Report how many lines of the following entries include the string "This"; respond with the number alone.
#### MATERIAL SUPPLIED ####
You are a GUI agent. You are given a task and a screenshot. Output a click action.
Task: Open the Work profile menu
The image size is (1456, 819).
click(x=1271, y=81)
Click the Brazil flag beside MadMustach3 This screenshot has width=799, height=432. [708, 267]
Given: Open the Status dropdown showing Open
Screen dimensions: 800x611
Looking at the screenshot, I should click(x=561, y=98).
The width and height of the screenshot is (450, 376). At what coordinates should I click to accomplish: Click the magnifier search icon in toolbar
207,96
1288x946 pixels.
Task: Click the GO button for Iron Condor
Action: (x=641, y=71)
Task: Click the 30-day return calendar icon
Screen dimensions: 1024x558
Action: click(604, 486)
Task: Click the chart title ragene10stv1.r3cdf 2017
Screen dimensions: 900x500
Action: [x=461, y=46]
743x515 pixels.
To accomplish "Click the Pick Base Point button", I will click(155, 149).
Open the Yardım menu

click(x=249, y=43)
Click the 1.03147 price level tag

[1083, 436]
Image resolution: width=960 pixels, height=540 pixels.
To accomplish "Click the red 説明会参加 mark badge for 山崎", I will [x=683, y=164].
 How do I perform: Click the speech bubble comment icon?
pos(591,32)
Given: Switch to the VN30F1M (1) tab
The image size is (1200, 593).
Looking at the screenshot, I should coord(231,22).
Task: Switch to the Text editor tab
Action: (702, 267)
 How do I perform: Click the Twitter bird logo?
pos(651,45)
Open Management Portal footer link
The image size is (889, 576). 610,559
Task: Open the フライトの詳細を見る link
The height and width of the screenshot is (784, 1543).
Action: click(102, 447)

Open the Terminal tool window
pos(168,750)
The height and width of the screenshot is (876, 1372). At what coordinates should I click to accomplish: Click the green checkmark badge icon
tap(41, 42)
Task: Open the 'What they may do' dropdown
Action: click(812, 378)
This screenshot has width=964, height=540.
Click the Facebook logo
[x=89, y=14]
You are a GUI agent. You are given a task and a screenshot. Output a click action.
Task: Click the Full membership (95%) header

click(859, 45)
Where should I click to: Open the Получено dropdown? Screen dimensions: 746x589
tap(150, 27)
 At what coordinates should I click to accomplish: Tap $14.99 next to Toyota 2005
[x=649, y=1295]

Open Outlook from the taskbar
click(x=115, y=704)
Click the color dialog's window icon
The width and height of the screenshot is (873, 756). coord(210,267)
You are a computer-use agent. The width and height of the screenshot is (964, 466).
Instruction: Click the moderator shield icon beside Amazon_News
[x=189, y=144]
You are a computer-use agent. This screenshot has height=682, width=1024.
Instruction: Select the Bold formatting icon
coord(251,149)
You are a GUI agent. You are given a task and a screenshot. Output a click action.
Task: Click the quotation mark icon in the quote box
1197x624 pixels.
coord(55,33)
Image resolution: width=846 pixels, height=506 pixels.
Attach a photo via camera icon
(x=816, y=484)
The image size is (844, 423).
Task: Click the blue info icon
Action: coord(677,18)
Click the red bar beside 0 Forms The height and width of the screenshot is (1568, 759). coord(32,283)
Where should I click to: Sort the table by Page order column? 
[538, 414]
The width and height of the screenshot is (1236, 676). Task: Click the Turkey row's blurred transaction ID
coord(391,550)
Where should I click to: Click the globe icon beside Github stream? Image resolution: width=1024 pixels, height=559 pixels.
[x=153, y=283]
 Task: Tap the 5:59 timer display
####
#### [RESPONSE BOX]
3